**ASSIGNED TASK:**
Retype, word for word, each line between the lines holding "Open the building" and "Viewport: 690px width, 618px height.", inclusive, and leave the rest of the data alone.
· · · · ·
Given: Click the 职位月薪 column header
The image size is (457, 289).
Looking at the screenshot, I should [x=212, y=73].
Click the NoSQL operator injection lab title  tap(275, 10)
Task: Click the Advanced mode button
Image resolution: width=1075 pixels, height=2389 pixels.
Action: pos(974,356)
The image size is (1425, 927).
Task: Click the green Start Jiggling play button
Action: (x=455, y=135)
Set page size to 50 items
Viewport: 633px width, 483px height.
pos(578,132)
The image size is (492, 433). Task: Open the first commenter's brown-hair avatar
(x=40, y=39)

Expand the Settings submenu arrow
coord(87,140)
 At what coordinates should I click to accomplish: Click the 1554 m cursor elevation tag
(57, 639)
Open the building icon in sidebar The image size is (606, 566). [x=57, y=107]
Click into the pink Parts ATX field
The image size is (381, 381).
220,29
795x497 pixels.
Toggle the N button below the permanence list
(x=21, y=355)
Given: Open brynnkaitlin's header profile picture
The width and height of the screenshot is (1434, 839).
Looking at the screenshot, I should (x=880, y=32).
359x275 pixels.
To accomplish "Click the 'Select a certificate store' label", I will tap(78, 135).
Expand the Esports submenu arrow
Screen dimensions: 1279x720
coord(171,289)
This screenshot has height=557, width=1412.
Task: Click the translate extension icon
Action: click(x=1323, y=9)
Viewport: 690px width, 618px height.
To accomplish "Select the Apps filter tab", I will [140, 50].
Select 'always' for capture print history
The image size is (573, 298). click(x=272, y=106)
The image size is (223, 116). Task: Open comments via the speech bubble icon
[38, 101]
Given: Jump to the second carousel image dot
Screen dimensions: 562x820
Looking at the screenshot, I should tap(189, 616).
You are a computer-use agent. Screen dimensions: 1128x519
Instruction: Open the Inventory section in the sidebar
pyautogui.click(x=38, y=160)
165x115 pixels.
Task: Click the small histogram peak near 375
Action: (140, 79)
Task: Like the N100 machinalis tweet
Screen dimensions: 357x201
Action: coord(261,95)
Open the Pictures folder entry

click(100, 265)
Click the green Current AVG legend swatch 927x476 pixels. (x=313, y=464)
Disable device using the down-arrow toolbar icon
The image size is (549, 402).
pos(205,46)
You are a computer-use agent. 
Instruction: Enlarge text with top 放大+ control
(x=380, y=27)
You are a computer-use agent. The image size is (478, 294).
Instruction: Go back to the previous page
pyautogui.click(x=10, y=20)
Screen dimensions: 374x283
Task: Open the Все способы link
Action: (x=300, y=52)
· · · · ·
**RESULT FOR THIS TASK:**
Open the building icon in sidebar The image size is (606, 566). [x=57, y=107]
Click into the pink Parts ATX field
The image size is (381, 381).
220,29
795x497 pixels.
Toggle the N button below the permanence list
(x=21, y=355)
Given: Open brynnkaitlin's header profile picture
The width and height of the screenshot is (1434, 839).
Looking at the screenshot, I should (x=880, y=32).
359x275 pixels.
To accomplish "Click the 'Select a certificate store' label", I will tap(78, 135).
Expand the Esports submenu arrow
Screen dimensions: 1279x720
coord(171,289)
This screenshot has height=557, width=1412.
Task: Click the translate extension icon
Action: click(x=1323, y=9)
Viewport: 690px width, 618px height.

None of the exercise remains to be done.